July 13th, 2007 at 3:25 am
MO Man, and anyone else who’s curious, there’s an episode of This American Life that I think might help you understand why the woman never complained:
http://thislife.org/Radio_Episode.aspx?episode=205
It’s in act four if you want to skip to it.
July 13th, 2007 at 11:14 am
As partner / operator of a small phone company, I have to admit it; I played this for my staff this morning. Since then, no work has been done, what with everybody running around looking for the unopened Web 2.0 and the pallet of wall fires we ordered.
July 14th, 2007 at 6:43 am
Here’s the company’s website: http://www.phoenixweb.co.in/ Looking at that, I wouldn’t trust them to design a pencil…
July 16th, 2007 at 7:44 pm
Telemarketers.
I simply take down note of the Company, it’s mailing address and tell the Telemarketer Good-bye.
Then I invoice the Company $100 for use of my personal details for marketing purposes and mail it to their mailing address.
You’d be surprised how many companies pay up!
Folcrom
July 17th, 2007 at 12:05 am
My brother’s college roomate used to listen very patiently to their spiel and then, no matter what they were selling, said “But I don’t have a dog!” This would usually cause them to start all over again, and when ever they asked him a question, he would reply “Yes, but I don’t have a dog.” I guess you have to be a college student to have that much free time
July 31st, 2007 at 1:13 pm
Dark Jaguar:
You got me thinking back to the last big software project I was involved in. The way new releases came out was something like: 1.0 was the first stable version; 1.0.1, 1.0.2, etc. were bug fixes and minor changes. If a change introduced significant changes (FSVO “significant”) or broke compatibility, I’d bump the minor version number (go from 1.1.x to 1.2, or from 1.2 to 1.3).

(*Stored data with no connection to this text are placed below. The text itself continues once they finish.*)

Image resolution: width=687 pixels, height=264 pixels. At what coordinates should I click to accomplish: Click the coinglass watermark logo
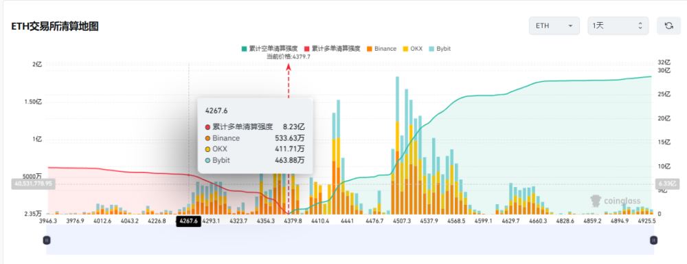(615, 201)
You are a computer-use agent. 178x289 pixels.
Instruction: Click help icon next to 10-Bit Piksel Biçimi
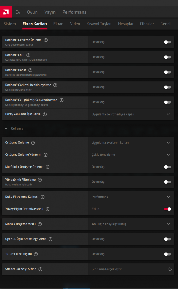36,254

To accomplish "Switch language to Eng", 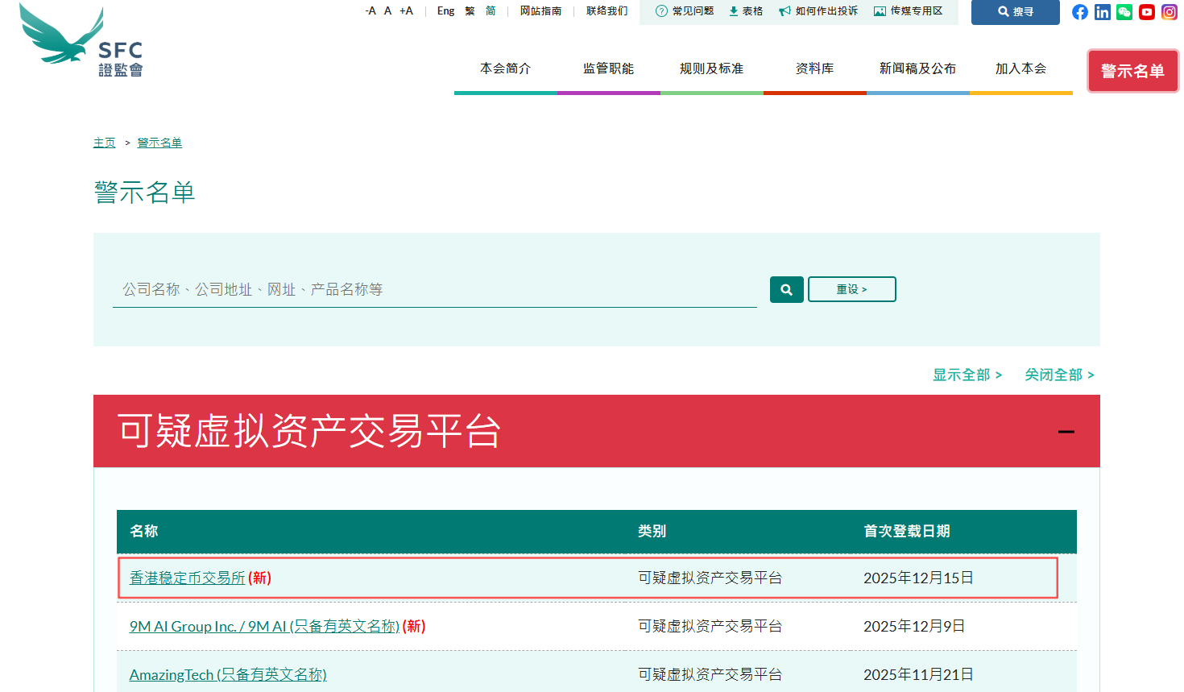I will pos(445,11).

Generally, going from 1.0 to 1.1 to 1.2 etc. involved adding new features, one at a time. After a while, I’d get an idea for the “shape” of where I was trying to get to, and I’d write down a list of criteria: when it has features X, Y, and Z, I’ll call it version 2.0.
So there wasn’t any big difference between 1.9.25 and 2.0: mainly bug-fixes. Sometimes there weren’t any differences; just a different version. 2.0 was significantly different from 1.0, but you could trace the evolution over time.
Similarly, I don’t see Web 2.0 as a radical new invention. Rather, someone realized that hey, people are doing things a lot differently from the way they did in 1997; maybe we should slap a label on this.